> _WHAT THE TASK ASKS_: Write out the records word for word, starting at the first line and stopping after the line that contains "coord(500,597)".

Item coordinate data:
—————

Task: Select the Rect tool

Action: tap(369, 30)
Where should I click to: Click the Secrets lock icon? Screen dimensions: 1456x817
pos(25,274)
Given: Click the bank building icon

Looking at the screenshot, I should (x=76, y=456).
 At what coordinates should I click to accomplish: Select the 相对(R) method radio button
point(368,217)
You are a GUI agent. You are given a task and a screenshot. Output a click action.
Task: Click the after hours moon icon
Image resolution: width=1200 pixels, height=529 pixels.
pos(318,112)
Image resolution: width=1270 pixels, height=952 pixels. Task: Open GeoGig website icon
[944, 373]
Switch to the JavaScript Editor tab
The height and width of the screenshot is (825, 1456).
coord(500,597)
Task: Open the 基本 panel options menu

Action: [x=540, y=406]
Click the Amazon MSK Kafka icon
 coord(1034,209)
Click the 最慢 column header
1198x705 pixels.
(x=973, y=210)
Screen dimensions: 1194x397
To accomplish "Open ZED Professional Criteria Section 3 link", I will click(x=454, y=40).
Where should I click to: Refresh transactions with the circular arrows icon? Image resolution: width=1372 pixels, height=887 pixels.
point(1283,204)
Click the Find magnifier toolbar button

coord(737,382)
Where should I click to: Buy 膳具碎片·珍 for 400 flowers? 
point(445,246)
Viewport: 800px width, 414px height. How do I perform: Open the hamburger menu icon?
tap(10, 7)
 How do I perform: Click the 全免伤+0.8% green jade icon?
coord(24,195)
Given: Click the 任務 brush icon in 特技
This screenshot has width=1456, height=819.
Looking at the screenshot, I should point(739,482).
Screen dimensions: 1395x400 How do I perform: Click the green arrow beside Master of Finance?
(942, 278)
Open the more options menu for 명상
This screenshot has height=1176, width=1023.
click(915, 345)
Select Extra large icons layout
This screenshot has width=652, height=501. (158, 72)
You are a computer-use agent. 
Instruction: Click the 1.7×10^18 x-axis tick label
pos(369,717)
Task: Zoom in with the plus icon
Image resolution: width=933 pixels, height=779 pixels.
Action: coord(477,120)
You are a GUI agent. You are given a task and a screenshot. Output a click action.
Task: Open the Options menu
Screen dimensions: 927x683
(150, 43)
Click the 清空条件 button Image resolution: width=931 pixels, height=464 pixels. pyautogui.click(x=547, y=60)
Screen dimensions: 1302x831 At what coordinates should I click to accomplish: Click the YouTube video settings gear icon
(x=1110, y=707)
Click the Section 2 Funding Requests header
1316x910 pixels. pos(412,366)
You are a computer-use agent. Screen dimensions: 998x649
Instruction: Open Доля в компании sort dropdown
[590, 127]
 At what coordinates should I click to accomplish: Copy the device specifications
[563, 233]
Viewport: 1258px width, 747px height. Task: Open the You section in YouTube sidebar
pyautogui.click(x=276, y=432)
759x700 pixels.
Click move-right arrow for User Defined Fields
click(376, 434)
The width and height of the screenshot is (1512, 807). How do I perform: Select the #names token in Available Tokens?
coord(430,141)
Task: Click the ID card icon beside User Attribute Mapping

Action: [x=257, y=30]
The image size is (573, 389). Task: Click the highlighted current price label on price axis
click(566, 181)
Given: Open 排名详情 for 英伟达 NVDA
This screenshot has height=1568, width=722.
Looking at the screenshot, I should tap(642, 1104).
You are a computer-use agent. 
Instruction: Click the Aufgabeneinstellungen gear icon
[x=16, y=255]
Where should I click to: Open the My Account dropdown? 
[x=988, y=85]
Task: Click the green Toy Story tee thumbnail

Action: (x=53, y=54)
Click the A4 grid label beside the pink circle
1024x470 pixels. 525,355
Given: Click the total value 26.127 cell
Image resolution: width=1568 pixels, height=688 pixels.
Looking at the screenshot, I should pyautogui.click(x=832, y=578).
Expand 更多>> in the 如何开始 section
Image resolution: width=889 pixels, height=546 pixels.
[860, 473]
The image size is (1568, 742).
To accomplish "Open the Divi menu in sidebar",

—————

> _THE RESULT_:
Task: Select the Rect tool

Action: tap(369, 30)
Where should I click to: Click the Secrets lock icon? Screen dimensions: 1456x817
pos(25,274)
Given: Click the bank building icon

Looking at the screenshot, I should (x=76, y=456).
 At what coordinates should I click to accomplish: Select the 相对(R) method radio button
point(368,217)
You are a GUI agent. You are given a task and a screenshot. Output a click action.
Task: Click the after hours moon icon
Image resolution: width=1200 pixels, height=529 pixels.
pos(318,112)
Image resolution: width=1270 pixels, height=952 pixels. Task: Open GeoGig website icon
[944, 373]
Switch to the JavaScript Editor tab
The height and width of the screenshot is (825, 1456).
coord(500,597)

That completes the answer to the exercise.